→ **REQUIREMENT**:
Can you swap each "Where should I click to" in the material below for "What should I tap to" and give the lines back with nothing else changed and the pictures left out?

→ **RECORD EXCERPTS**:
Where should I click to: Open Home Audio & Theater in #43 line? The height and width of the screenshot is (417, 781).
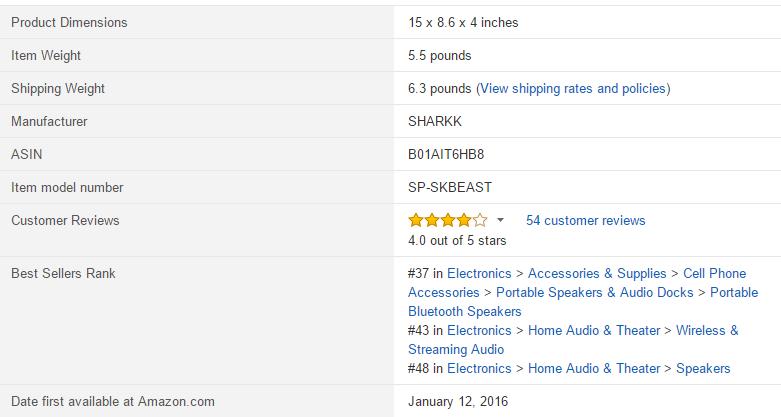click(594, 330)
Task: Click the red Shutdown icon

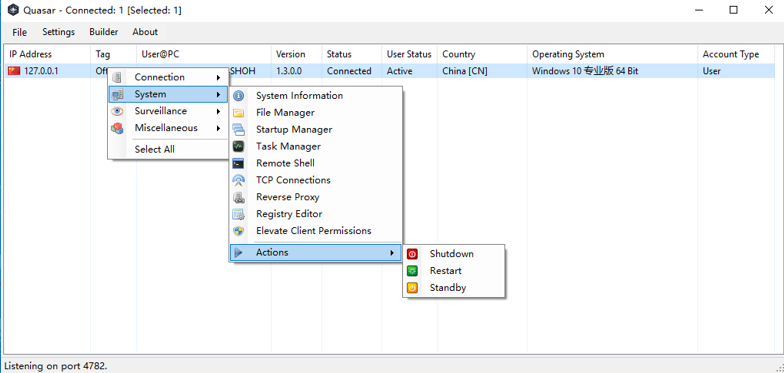Action: coord(412,254)
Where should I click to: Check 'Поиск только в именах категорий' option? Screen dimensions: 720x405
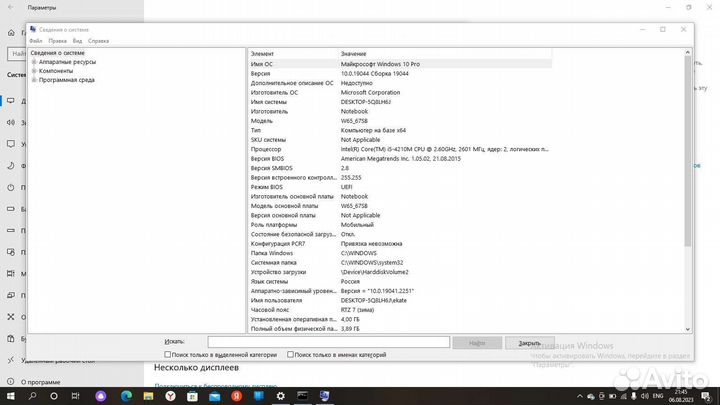(x=291, y=354)
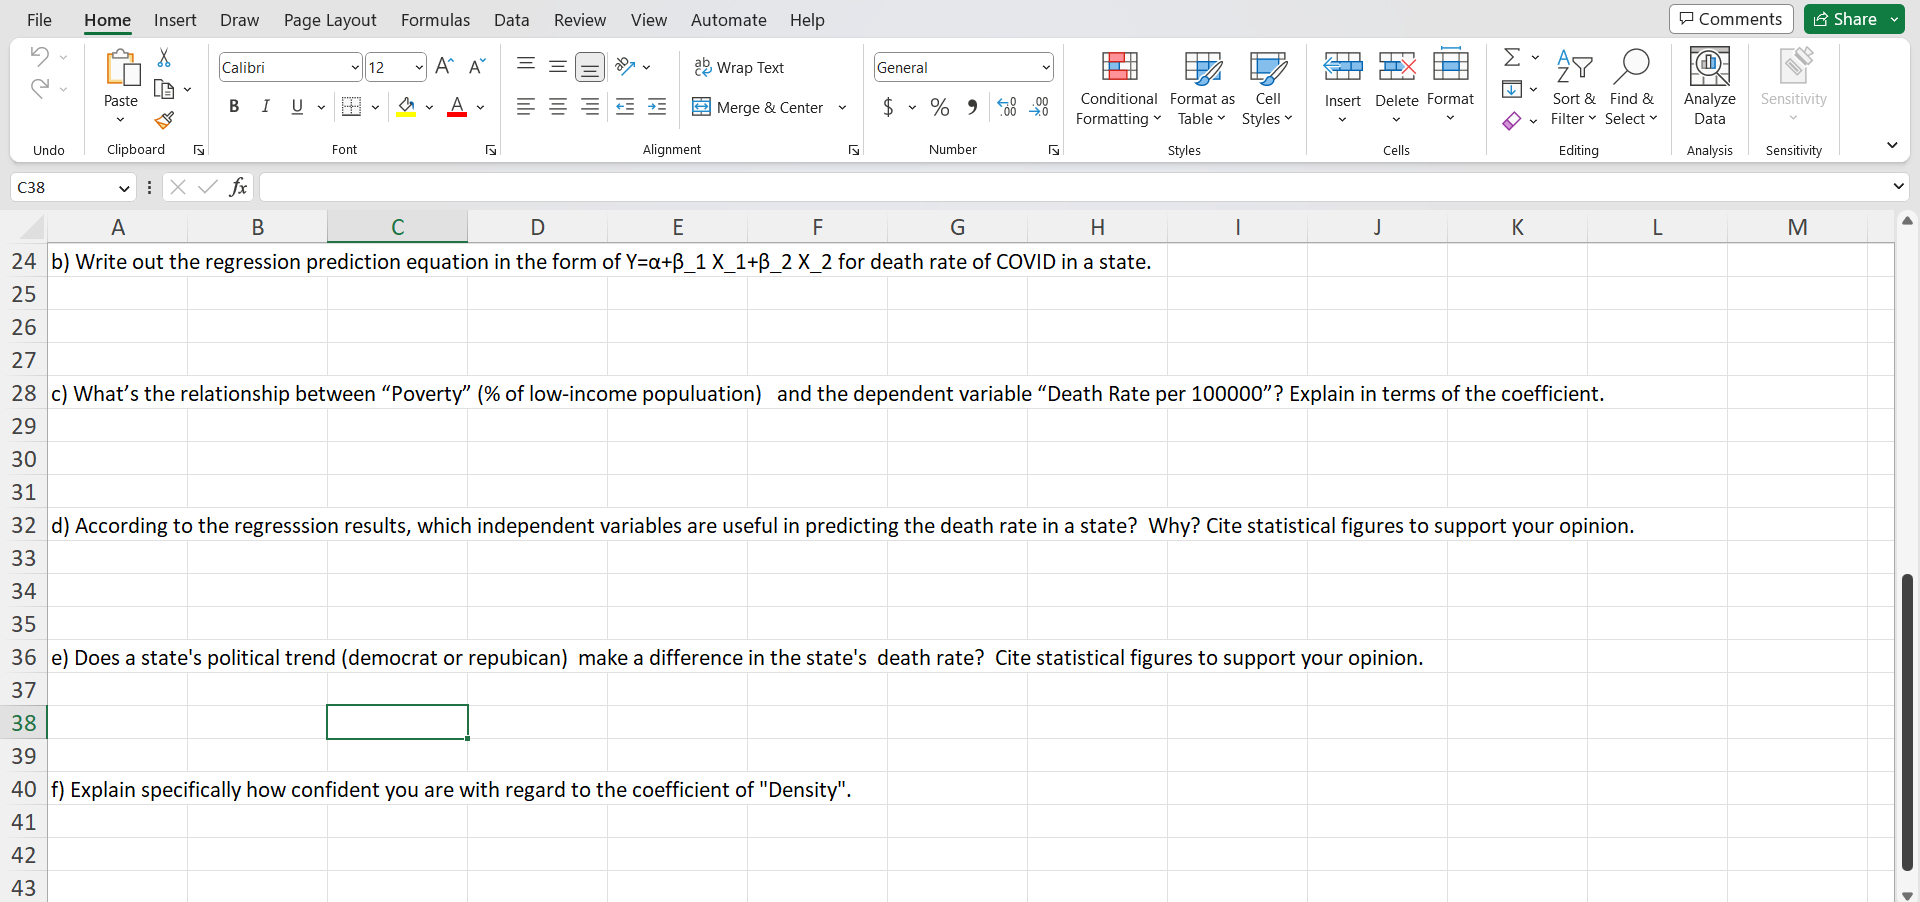This screenshot has height=902, width=1920.
Task: Switch to the Formulas ribbon tab
Action: click(x=435, y=19)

→ **EXERCISE OUTPUT**:
What should I tap to: Open Home Audio & Theater in #43 line? The height and width of the screenshot is (417, 781).
click(594, 330)
Task: Click the red Shutdown icon

Action: coord(412,254)
What should I tap to: Check 'Поиск только в именах категорий' option? Screen dimensions: 720x405
(x=291, y=354)
This screenshot has height=902, width=1920.
Task: Switch to the Formulas ribbon tab
Action: click(x=435, y=19)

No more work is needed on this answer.